Bank officer testifies Southern Group's methods deceptive

Friday, January 1, 1904

A bank officer testified Wednesday that had she known Southern Group was funding down payments and monthly payments for land buyers, her bank never would have approved the loans.

Lynette Price is a 35-year banking industry veteran and now is a consumer loan review analyst with North Carolina-based RBC Centura Bank.

She said the alleged scheme devised by Southern Group head Josh Dobson, 35, and assistant Paul Gott III, 40, deceived her bank and others into believing buyers had down payments and were creditworthy risks for the "lot loans" provided to buy land at The Preserve near Rising Fawn, Ga.

A former employee of the local Cornerstone Bank testified Tuesday that the bank lost $2.6 million on 19 loans for the Dade County development run by Southern Group.

Price testified in the third day of Dobson's and Gott's federal fraud trial.
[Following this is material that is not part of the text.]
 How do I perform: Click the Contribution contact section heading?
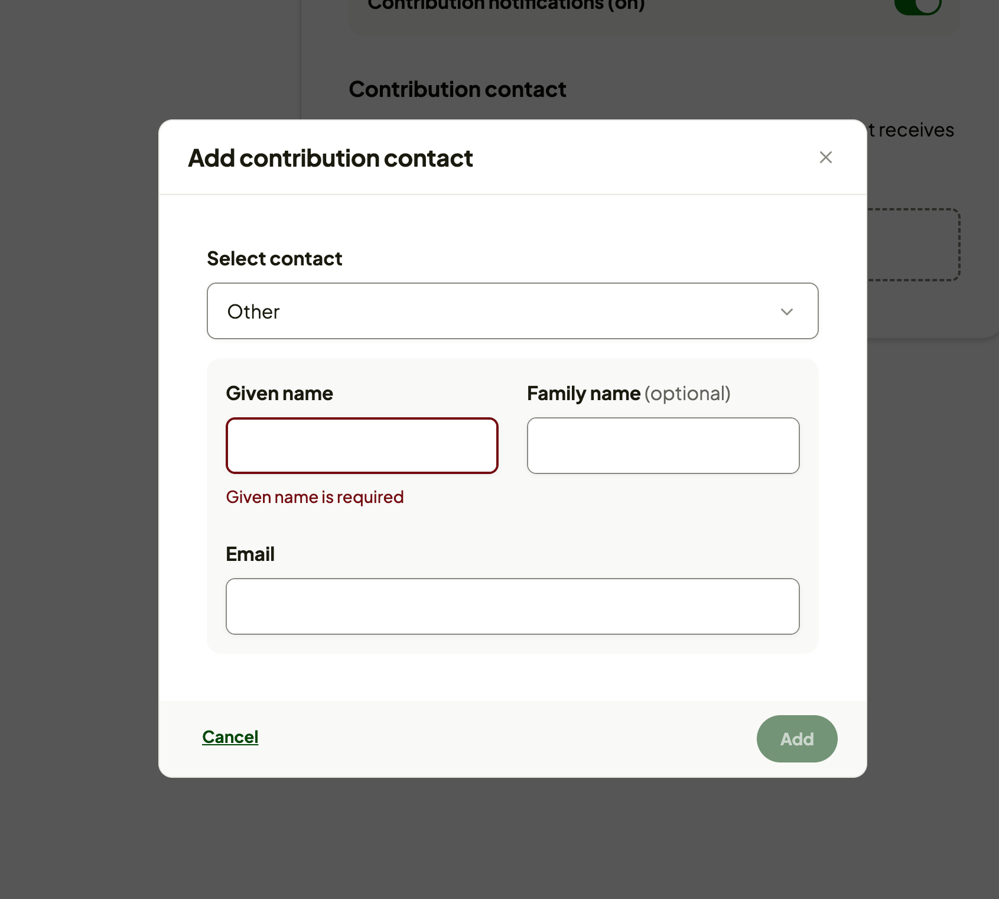pyautogui.click(x=458, y=89)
They are charged in a 12-count indictment that includes allegations of conspiracy, wire fraud and money laundering.

Prosecutor Perry Piper questioned Price about the details of the alleged scheme and why Southern Group's methods would cause problems for a bank.

"Why is it not acceptable for the guy who's selling the property to pay the down payment for the buyer?" Piper asked.
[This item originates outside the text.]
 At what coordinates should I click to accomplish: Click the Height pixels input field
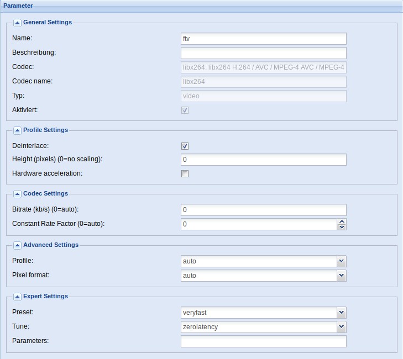click(x=264, y=160)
"He's basically just shifting the money," Price said.

"Explain what you mean by that," Piper said.

"He's saying [the property] is not worth the money, he's just inflating the value," Price said.

Price did not personally approve the loan by RBC to Dennis Sanchez but another of the company's officers did.

Dobson's attorney, Chris Townley, and Gott's attorney, John McDougal, both asked Price if there were situations in which a bank would allow developers to have a buy-back option in land they were selling.

Price said that at the five banks she'd worked with in three and a half decades, it was never the policy to allow such an option.

Townley and McDougal have staked much of their clients' defense on claims that many of the buyers and the go-betweens knew how they were supposed to pay the loans back and yet didn't follow the rules.

Prosecutors Piper and John MacCoon allege that through Southern Group, Dobson promised buyers who signed mortgages he would do the deals with no money paid on their part, only using their good credit to obtain loans.

He then would send money to their accounts or through go-betweens to pay the down payment and then his company would pay the monthly mortgage. In exchange for their signatures the buyers would get up to $20,000 at the end of the three-year deal as a sort of commission.

But after about a year the payments stopped coming, multiple buyers have testified, and they were left responsible for mortgages they didn't have the money to pay.

The trial is scheduled to resume Monday in U.S. District Judge Curtis Collier's courtroom.